### WHAT YOU SHOULD DO
Repeat exactly, and only, the lines from the one holding "Home (180, 1603)" through the last line of the records below.

Pixel coordinate grounding data:
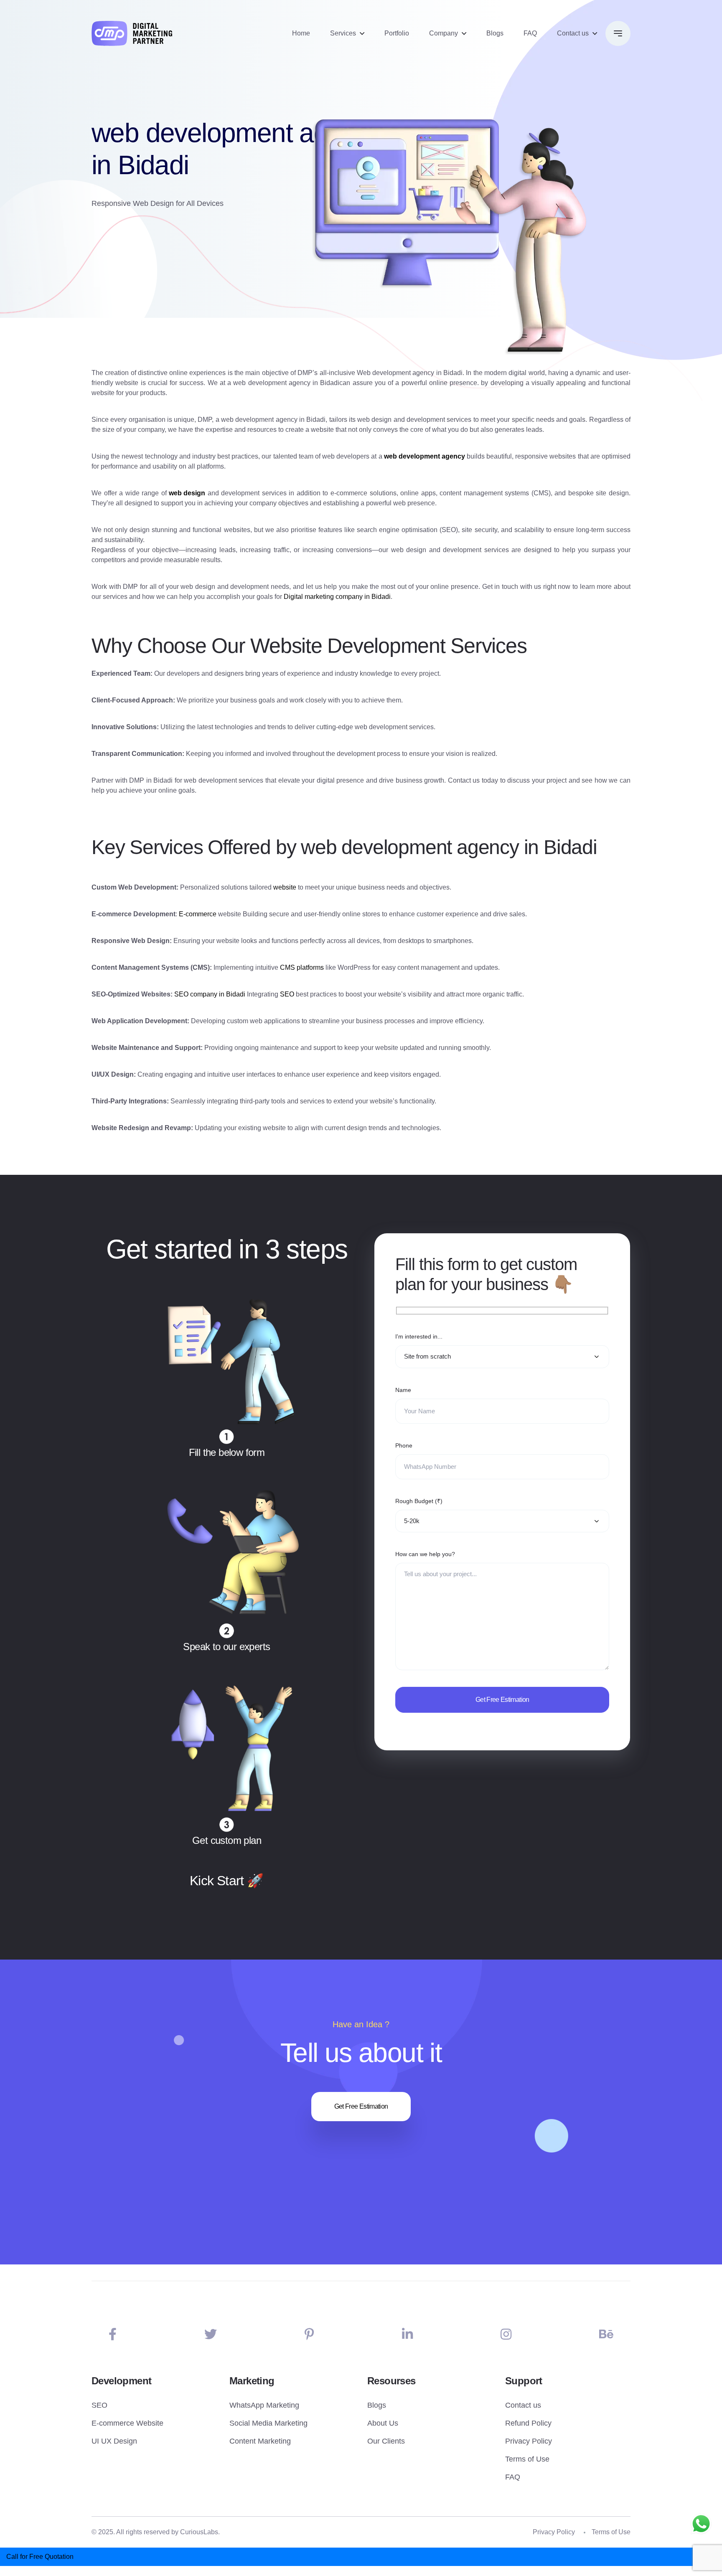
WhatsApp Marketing (264, 2405)
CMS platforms (302, 967)
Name (403, 1390)
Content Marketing (260, 2441)
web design (187, 493)
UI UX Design (114, 2441)
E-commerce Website (127, 2423)
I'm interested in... (418, 1336)
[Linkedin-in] (407, 2334)
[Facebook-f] (113, 2334)
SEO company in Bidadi (209, 994)
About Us (382, 2423)
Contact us (573, 33)
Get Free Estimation (361, 2106)
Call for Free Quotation (40, 2556)
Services (343, 33)
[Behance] (606, 2334)
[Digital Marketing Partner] (132, 33)
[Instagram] (506, 2334)
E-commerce (197, 914)
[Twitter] (210, 2334)
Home (301, 33)
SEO (287, 994)
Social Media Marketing (268, 2423)
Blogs (494, 33)
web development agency (424, 456)
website (284, 887)
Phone (403, 1445)
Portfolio (396, 33)
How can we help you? (425, 1554)
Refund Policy (528, 2423)
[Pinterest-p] (309, 2334)
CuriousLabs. (200, 2531)
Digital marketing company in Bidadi (337, 596)
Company (443, 33)
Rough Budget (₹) (418, 1501)
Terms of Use (527, 2459)
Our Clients (386, 2441)
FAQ (530, 33)
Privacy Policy (528, 2441)
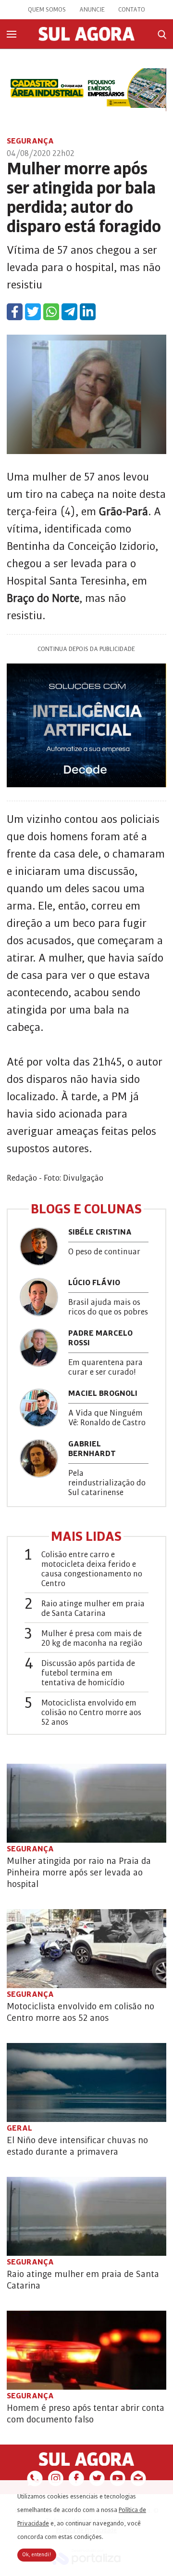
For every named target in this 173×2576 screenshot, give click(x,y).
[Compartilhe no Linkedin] (88, 311)
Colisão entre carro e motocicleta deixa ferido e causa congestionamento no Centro (91, 1569)
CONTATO (131, 9)
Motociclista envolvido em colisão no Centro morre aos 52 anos (91, 1713)
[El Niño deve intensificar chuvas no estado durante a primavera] (86, 2082)
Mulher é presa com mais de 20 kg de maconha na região (91, 1638)
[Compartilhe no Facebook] (15, 311)
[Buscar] (162, 34)
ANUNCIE (92, 9)
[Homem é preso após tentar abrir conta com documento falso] (86, 2350)
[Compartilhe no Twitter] (33, 311)
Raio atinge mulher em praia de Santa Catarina (93, 1609)
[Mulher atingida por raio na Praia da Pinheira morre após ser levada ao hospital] (86, 1803)
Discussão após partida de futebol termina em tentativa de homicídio (88, 1673)
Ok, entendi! (36, 2555)
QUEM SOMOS (47, 9)
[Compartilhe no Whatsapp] (51, 311)
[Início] (86, 38)
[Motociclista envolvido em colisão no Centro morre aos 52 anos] (86, 1948)
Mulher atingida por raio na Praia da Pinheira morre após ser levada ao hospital (79, 1872)
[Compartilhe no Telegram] (69, 311)
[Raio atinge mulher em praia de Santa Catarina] (86, 2216)
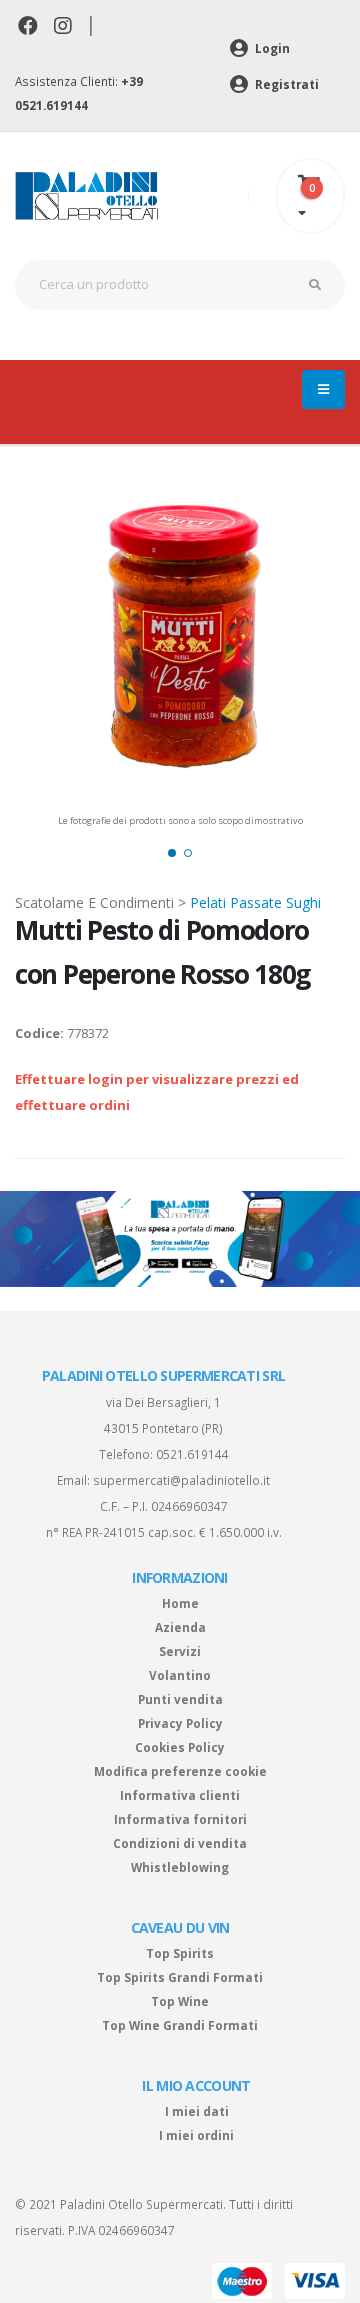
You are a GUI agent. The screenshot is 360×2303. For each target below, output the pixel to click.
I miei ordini (196, 2135)
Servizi (180, 1651)
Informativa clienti (180, 1795)
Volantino (180, 1675)
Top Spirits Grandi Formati (180, 1977)
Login (271, 48)
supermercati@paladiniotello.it (181, 1480)
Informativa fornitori (180, 1819)
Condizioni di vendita (180, 1843)
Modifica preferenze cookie (180, 1771)
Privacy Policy (180, 1723)
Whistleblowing (180, 1867)
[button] (172, 853)
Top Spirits (180, 1953)
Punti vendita (180, 1699)
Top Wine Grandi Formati (180, 2025)
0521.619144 (192, 1454)
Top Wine (180, 2001)
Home (180, 1603)
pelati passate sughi (255, 902)
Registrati (285, 84)
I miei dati (197, 2111)
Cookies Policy (180, 1747)
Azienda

### SOLUTION TO THIS PROBLEM
Home (180, 1603)
pelati passate sughi (255, 902)
Registrati (285, 84)
I miei dati (197, 2111)
Cookies Policy (180, 1747)
Azienda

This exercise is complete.